A dictionary is a container for words and expressions pertaining to your business. To create a dictionary classifier, complete the fields as follows:

Field Description
Name Enter a name for this pattern, such as Diseases.
Description Enter a description for this dictionary, such as Disease names.
Dictionary Content

Dictionaries can have up to 100 phrases. To add content to the dictionary, click Add. Complete the fields on the resulting dialog box as follows:

  • Phrase: Enter a word or phrase to include. This phrase, when found in the content, affects whether the content is considered suspicious.
  • Weight - Select a weight, from -999 to 999 (excluding 0).
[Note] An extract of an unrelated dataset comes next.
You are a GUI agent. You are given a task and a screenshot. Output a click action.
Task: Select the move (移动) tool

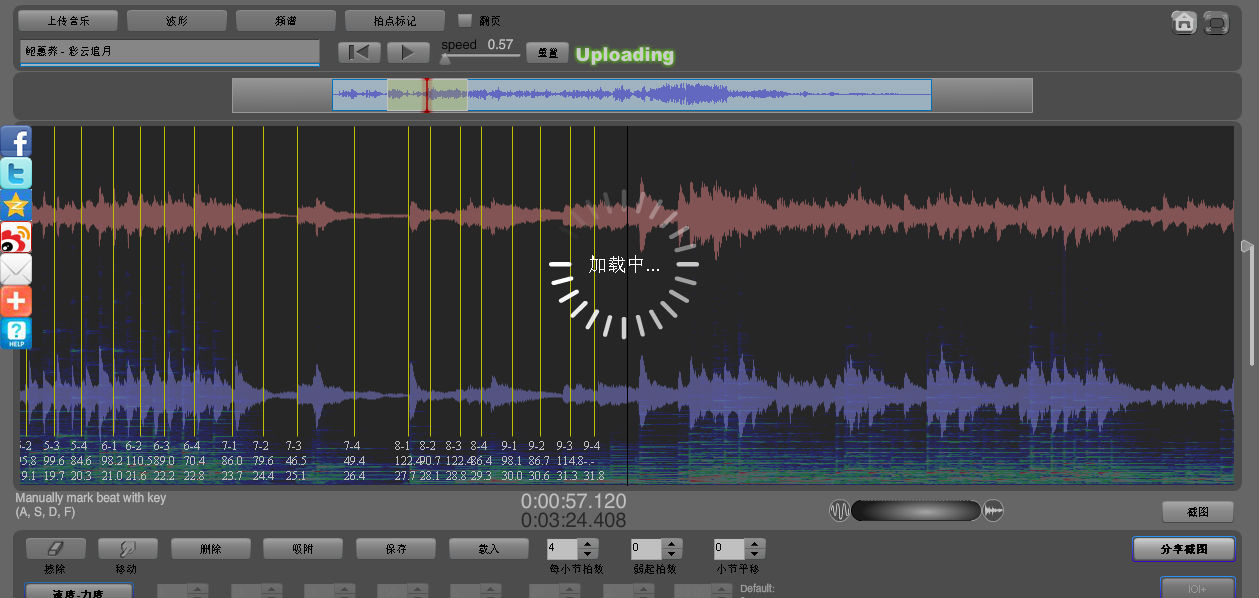[x=127, y=549]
When matched with a threshold, weight defines how many instances of a phrase can be present, in relation to other phrases, before triggering a policy.

    Thresholds are defined on the policy’s Data Security tab.
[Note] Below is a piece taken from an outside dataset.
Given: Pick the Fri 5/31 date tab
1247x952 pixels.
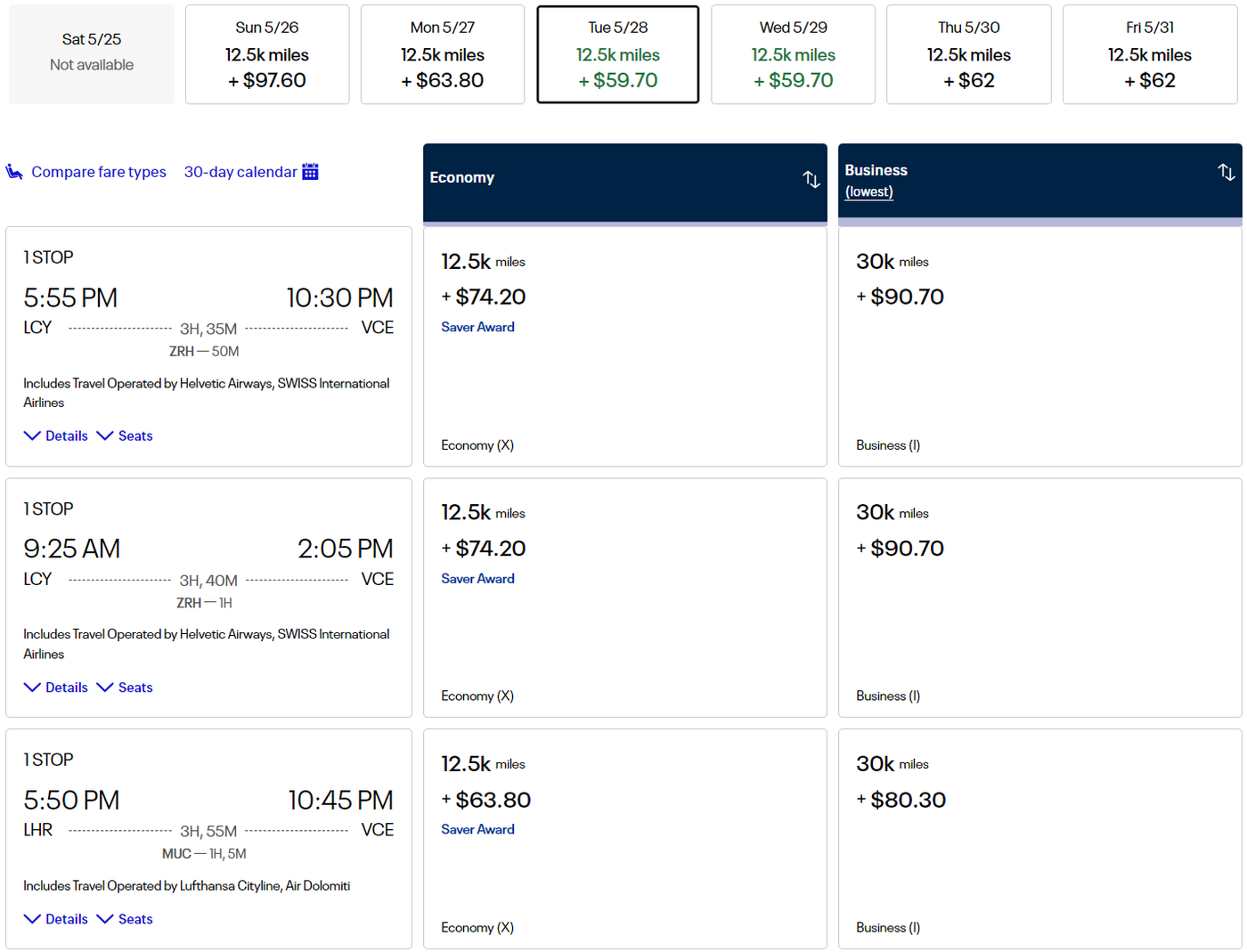Looking at the screenshot, I should pyautogui.click(x=1149, y=54).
    By default, if no weight is assigned, each phrase is given a weight of 1.

    For example, if the threshold is 100 and a phrase’s weight is 10, a web post can have 9 instances of that phrase before a policy is triggered, provided no other phrases are matched. If phrase A has a weight of 10 and phrase B has a weight of 5, 5 instances of phrase A and 10 instances of phrase B will trigger the policy.

Click OK and the phrase appears in the content list. You can add phrases one by one, or import them from a CSV file using the import button described below.
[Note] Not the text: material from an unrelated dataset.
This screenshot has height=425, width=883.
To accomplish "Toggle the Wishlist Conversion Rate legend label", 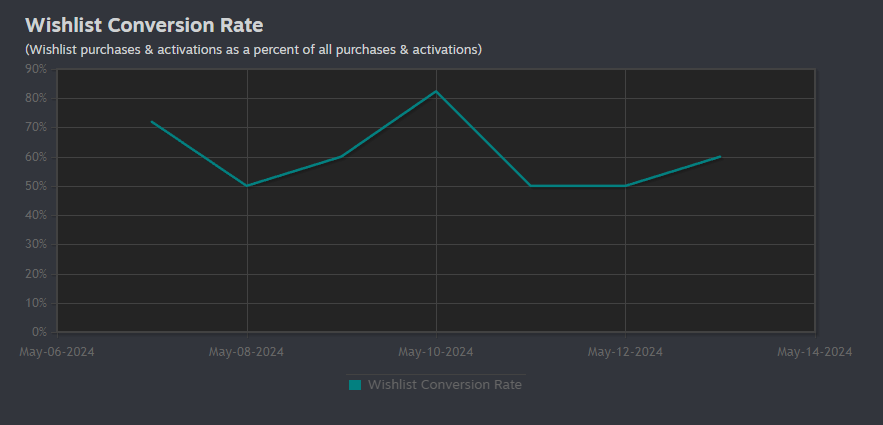I will 445,384.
Remove phrases by selecting them and clicking Remove.

Import

If you have many phrases to include, create a text file listing the phrases, then click Import and navigate to the text file.

The text file must be of UTF8 format. In the text file:

  • List each phrase on a separate line. The phrase can be up to 256 characters.
  • Optionally, provide one weight per phrase on the same line.
    • Separate the phrase and weight by a comma. Enclose the phrase in quotes (not required if there is no weight). For example, “private information”, 3
    • Valid weights are from -999 to 999, but you cannot assign a weight of 0.
    • If a phrase has no weight, it is assigned the default weight of 1.
  • Each phrase must be distinct. (Repeated values are ignored.)
  • You can include up to 100 unique phrases. If you include more, only the first 100 are added to the list. If there are already phrases in the dictionary, fewer than 100 are imported.
  • White spaces are ignored.
  • Slashes, tabs, hyphens, underscores, and carriage returns are included in the search.
  • Common words are also included.
Sample file, custom_dictionary.txt:

"confidential",5 
"ProjectX",8
"ProjectY",3
The phrases in this dictionary are case- sensitive Select this check box if you want the phrases that you entered to be added to the dictionary with the same case you applied.

Each dictionary classifier is limited to 100 phrases.